Problem Consider a particle of charge \(q\) and mass \(m\), initially at rest at (0,0,0), in the presence of a static magntic field \(\vec{B}=B\hat{z}\) and \(\vec{E}=E\hat{y}\).
(a) Taking \(E, B > 0\), sketch the orbit of the particle when \(q>0\).
(b) Derive an exact expression for the orbit \([x(t),y(t),z(t)]\) or the particle. Express your answer in terms of \(E\), \(B\), and \(\omega_c\)
(c) Find the drift velocity after averaging the motion in time. If there were many particles of various charges and masses present, would there be any net current?
(d) Suppose the electric field were replaced by a force \(F\) in the \(y\)-direction. What would be the drift velocity?
Answer (a)
Answer (b)
\(\vec{B}=B\hat{z}\) and \(\vec{E}=E\hat{y}\). From Lorentz equation,
\[m\frac{dv}{dt}=q(\vec{E} + \vec{v}\times \vec{B})\]
\[\begin{aligned} \dot{v_x}&= \quad \quad \quad \quad \frac{q}{m}v_y B \nonumber \\ \dot{v_y}&= \frac{q}{m}\vec{E_y} - \frac{q}{m}v_xB \nonumber \\ \dot{v_z}&= 0\end{aligned}\]
In z-direction \[z(t) = constant = 0\]
\[\begin{aligned} \frac{dv_x}{dt} &= \frac{qB}{m}v_y = \omega_c v_y \nonumber \\ \frac{dv_y}{dt} &= \frac{qE}{m}-\frac{qB}{m}v_x = \frac{qE_y}{m}-\omega_c v_x \nonumber\end{aligned}\]
\[\begin{aligned} \frac{d^2 v_y}{dt^2} &= -\omega_c^2 v_y \nonumber \\ \frac{d^2 v_x}{dt^2} &= -\omega_c^2 \left(v_x-\frac{E}{B} \right) \nonumber\end{aligned}\]
since \(\frac{E}{B}\) is constant, \[\frac{d^2}{dt^2} \left[ v_x-\frac{E}{B} \right] = \frac{d^2 v_x}{dt^2} = -\omega_c^2 \left(v_x-\frac{E}{B} \right)\]

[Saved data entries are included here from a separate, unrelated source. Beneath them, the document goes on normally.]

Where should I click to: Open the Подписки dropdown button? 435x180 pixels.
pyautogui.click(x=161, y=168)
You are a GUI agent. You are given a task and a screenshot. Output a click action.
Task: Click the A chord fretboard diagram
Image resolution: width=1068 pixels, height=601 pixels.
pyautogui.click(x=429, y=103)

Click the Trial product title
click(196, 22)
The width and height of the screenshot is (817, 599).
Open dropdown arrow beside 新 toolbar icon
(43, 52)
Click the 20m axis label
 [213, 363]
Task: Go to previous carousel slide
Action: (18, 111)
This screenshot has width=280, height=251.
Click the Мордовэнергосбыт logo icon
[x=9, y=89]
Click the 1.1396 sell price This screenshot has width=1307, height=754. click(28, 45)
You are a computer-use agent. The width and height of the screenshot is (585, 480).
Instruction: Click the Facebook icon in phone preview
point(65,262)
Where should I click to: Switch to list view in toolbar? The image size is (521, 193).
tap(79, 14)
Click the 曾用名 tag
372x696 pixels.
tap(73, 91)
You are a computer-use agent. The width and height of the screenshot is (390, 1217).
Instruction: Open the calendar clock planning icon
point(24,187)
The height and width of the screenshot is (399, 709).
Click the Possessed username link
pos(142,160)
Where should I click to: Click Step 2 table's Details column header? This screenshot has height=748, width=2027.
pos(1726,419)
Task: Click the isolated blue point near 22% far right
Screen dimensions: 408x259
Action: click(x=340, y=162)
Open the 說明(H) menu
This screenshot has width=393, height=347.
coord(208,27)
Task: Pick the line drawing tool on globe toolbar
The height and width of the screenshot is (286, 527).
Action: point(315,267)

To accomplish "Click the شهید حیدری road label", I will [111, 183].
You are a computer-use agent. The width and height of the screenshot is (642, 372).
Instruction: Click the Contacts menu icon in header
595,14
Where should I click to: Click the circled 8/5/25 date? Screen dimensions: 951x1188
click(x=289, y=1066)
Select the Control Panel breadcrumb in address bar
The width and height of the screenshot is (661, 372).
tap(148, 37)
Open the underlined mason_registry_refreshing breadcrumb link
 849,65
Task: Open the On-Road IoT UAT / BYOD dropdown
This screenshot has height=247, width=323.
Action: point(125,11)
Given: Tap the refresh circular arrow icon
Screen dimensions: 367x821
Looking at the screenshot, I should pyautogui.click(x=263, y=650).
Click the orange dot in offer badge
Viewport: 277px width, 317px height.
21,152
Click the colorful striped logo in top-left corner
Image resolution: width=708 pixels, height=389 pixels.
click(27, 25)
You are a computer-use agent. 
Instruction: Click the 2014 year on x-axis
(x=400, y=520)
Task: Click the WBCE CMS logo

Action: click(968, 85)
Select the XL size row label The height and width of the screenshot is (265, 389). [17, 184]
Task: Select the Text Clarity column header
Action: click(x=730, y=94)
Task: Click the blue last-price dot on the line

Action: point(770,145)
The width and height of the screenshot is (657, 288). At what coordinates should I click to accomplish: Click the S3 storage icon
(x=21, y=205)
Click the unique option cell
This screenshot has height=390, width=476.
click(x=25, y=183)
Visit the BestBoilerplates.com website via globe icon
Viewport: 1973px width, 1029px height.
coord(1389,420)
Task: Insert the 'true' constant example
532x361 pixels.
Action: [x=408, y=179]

\[\begin{aligned} v_x &= iv_{\perp}e^{i\omega_c t} + \frac{E}{B}\nonumber \\ v_y &= v_{\perp}e^{i\omega_c t} \nonumber \end{aligned}\]
\[\begin{aligned} x(t) &= x(0) + r_L \cos{\omega_c t} +\frac{E}{B}t \nonumber \\ y(t) &= y(0) + r_L \sin{\omega_c t} \nonumber \end{aligned}\]
Answer (c)
\[<v_d> = \frac{\int_{-\infty}^{\infty}v_d f(v) dv}{\int_{-\infty}^{\infty}f(v) dv} = \frac{E}{B}\]
There will be no current because \(\vec{E} \times \vec{B}\) drifts the ions and electrons in the same direction.
Answer (d)
\[\begin{aligned} \vec{v_f}&= \frac{1}{q} \frac{\vec{F} \times \vec{B}}{B^2} \nonumber \\ &=\frac{FE}{qB}\hat{y}\end{aligned}\]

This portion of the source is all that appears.